On early Wednesday, oil prices rose by almost one per cent, extending overnight gains. It was led by industry data that exhibited U.S. crude stocks dipping more than expectations the previous week due to two gigantic hurricanes. Moreover, it indicated stiff supply amid burgeoning demand.
The US WTI (West Texas Intermediate) crude futures hiked to $71.24 by 75 cents or 1.1 per cent a barrel during 0131 GMT. It added a gain of 35 cents from Tuesday.
On the other side, the Brent crude futures surged to USD 75.04 a barrel, gaining 0.9 per cent or 68 cents. Interestingly, it had gained 44 cents on Tuesday.
The oil market is focusing on the current tight supply issue. Earlier this week, it had drifted to China Evergrande Group, a leading Chinese property developer. It gave jitters to the market over the possible default by the conglomerate.
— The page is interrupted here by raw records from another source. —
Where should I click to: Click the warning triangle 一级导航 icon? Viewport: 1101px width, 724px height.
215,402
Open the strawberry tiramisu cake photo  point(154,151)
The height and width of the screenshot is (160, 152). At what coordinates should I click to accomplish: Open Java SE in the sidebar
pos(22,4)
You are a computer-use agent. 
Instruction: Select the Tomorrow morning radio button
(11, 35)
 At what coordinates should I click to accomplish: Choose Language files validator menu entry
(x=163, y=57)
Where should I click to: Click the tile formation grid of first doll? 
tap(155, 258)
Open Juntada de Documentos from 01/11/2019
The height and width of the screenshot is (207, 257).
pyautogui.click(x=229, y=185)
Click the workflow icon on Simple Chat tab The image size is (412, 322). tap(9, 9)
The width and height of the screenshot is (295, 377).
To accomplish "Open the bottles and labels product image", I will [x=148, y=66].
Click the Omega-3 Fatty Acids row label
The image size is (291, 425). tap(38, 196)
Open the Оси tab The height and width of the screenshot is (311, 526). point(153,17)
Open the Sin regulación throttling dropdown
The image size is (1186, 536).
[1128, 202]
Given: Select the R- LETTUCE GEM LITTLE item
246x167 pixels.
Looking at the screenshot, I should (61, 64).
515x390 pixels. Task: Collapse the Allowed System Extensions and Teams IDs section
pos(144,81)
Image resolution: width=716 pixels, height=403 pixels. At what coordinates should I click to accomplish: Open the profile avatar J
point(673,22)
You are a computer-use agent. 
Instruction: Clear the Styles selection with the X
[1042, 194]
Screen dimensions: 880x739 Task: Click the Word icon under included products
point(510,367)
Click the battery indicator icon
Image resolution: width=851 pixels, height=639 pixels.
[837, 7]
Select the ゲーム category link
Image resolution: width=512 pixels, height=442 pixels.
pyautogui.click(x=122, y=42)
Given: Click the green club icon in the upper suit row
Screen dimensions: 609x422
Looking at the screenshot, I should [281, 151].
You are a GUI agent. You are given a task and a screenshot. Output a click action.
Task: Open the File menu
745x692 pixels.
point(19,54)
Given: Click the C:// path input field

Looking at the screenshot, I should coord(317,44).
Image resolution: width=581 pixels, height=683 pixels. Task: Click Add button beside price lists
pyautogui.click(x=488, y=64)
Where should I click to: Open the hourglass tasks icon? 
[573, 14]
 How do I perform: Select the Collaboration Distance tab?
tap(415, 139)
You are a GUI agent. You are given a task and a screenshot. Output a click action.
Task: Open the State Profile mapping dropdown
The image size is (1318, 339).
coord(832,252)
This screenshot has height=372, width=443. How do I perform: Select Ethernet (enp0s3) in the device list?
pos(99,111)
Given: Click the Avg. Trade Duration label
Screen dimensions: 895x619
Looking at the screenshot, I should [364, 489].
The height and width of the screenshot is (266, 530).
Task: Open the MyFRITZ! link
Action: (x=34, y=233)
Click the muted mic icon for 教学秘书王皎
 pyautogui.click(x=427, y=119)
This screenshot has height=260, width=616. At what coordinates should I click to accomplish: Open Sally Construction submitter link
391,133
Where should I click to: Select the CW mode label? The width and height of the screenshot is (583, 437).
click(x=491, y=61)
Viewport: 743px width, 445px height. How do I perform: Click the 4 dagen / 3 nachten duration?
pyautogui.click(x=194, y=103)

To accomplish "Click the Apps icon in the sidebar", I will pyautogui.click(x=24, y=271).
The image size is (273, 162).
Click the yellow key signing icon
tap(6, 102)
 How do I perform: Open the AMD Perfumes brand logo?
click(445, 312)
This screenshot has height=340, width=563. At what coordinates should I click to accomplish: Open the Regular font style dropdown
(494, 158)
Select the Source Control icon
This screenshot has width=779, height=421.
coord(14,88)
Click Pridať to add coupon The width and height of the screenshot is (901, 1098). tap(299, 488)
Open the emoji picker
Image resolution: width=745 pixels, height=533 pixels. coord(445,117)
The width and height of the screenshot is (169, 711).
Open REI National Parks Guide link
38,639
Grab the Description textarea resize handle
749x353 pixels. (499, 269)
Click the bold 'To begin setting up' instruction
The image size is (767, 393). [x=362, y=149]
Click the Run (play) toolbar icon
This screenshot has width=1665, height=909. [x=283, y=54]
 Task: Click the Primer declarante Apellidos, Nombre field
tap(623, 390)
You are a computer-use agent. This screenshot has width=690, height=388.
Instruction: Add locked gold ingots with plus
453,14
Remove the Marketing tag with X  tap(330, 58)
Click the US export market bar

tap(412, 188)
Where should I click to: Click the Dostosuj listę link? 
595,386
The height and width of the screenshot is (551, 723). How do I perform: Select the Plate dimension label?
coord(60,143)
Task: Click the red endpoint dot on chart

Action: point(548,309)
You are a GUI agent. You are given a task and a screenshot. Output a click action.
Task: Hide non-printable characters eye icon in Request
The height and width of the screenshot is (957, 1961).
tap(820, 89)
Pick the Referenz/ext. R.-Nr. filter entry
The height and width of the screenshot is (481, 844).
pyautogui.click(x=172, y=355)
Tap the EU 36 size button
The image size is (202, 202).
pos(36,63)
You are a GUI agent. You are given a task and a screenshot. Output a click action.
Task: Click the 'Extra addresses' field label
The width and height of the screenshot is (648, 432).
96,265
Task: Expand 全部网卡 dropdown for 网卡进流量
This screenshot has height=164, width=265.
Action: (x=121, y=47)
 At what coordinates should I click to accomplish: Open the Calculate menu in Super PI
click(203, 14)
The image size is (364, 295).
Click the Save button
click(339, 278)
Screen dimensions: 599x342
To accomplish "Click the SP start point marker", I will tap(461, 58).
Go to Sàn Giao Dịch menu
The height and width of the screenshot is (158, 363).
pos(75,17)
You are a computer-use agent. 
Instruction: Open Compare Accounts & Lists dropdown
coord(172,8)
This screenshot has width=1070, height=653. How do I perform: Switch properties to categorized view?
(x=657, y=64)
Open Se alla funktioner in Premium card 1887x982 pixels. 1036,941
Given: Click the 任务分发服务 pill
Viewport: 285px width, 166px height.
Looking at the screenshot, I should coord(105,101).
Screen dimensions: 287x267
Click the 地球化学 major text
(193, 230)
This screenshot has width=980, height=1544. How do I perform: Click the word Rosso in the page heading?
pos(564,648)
The week ended on September 17 witnessed the U.S. crude stock slipping by 6.1 million barrels, as per the market sources. On Tuesday, it cited figures from the API ( American Petroleum Institute).
Notably, it was a way bigger reduction than the 2.4 million barrels declines in crude inventories.
For confirming the massive drop in fuel stocks and crude, the market is anticipating data from the U.S. Energy Information Administration.
It is noticeable that supply may continue to remain on the tighter side, as the biggest oil producer of the U.S. Gulf of Mexico, Royal Dutch Shell, would be cutting its supply until next year.
Meanwhile, distillate stocks plunged by 2.7 million barrels. It includes jet fuel. Moreover, in a big turnaround, the gasoline inventories slipped by 432,000 barrels. As per the sources, API data revealed the scintillating information.
Notably, the demand for jet fuel is already increasing, and the declining supply would push prices higher, and travel and transportation would become costlier.
As per ANZ commodity analysts, the ban by the U.S. on foreign travellers furthered the sentiments of markets.
Moreover, some OPEC+ nations are struggling to hike the production to their targeted levels. The countries that are bearing the brunt of the shortfall are Kazakhstan, Angola and Nigeria.